4.2 Successive linear approximation-based modification

Replacing (26) and (27) with (35) and (36), the I-OPF model can be modified to take into account the higher order information of partial deviations for state variables. However, this modification also makes the I-OPF model more non-convex and harder to solve. To solve it efficiently, we introduce successive linear approximation (SLA). By assigning fixed initial values to \(v_{i}^{\text{c}}\), \(P_{ij}^{\text{c}}\), \(Q_{ij}^{\text{r}}\), \(\rho^{\text{r}}\)and \(\rho^{\text{c}}\) in (35) and (36), (36) can be converted to a first-order equality and (35) can be relaxed to the following second-order cone constraint:
$$\left\| {\begin{array}{*{20}c} {2P_{ij}^{\text{c}} } \\ {2Q_{ij}^{\text{c}} } \\ {\ell_{ij}^{\text{c}} - \rho^{\text{c}} - v_{i}^{\text{c}} } \\ \end{array} } \right\|_{2} \le \ell_{ij}^{\text{c}} - \rho^{\text{c}} + v_{i}^{\text{c}}$$

It has been shown in [31] that, when the objective function is convex, (5) can be exactly relaxed to a second order cone constraint. Roughly speaking, such a relaxation for radial networks is exact if the power injection at each bus is not too large and the voltages are kept around their nominal values [34]. For the relaxation shown in (37), the introduction of a small constant does not affect this feature. Due to space limitations, we do not present the detailed proof process, which is available on request from the authors.
= = = = = = =
= TASK SET =
1) In the section on successive linear approximation, what technique is introduced to solve the modified I-OPF model efficiently?
2) Retype the section on successive linear approximation from "It has been" up to and including "from the authors.".
= = = = = = =
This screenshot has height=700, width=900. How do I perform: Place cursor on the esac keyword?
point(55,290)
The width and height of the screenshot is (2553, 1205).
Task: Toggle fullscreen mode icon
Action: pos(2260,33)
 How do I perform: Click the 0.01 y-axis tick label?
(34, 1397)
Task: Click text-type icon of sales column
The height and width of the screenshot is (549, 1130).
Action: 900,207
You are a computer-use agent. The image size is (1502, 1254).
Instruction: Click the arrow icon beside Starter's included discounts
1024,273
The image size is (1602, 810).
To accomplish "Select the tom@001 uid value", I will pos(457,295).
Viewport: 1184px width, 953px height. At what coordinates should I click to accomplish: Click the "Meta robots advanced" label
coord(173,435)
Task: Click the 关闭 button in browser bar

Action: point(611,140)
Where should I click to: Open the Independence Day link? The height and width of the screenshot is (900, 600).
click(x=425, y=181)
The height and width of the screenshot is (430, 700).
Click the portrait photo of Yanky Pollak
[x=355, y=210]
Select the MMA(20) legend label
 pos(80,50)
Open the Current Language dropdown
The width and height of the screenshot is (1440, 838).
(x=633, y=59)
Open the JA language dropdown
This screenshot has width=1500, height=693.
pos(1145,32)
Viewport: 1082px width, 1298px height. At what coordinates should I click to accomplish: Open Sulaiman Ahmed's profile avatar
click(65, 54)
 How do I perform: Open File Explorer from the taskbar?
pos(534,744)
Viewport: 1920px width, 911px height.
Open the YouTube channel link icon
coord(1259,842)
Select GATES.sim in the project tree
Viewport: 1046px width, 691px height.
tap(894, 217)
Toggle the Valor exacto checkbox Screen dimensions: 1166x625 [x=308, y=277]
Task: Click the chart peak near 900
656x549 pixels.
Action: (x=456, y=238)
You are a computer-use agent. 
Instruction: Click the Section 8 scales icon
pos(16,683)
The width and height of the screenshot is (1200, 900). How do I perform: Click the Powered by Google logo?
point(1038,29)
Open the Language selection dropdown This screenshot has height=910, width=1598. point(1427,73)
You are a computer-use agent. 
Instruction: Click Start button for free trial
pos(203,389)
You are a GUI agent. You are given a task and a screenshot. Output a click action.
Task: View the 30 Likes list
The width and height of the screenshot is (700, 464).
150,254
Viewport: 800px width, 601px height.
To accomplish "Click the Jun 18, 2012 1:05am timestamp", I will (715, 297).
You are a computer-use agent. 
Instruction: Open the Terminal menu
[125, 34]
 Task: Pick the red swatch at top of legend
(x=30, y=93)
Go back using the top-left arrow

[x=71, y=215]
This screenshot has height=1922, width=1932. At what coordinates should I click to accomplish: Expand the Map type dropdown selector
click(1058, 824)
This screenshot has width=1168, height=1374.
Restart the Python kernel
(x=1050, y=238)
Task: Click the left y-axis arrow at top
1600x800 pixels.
= = = = = = =
= SOLUTIONS TO THE TASKS =
1) Successive linear approximation (SLA).

2)
It has been shown in [31] that, when the objective function is convex, (5) can be exactly relaxed to a second order cone constraint. Roughly speaking, such a relaxation for radial networks is exact if the power injection at each bus is not too large and the voltages are kept around their nominal values [34]. For the relaxation shown in (37), the introduction of a small constant does not affect this feature. Due to space limitations, we do not present the detailed proof process, which is available on request from the authors.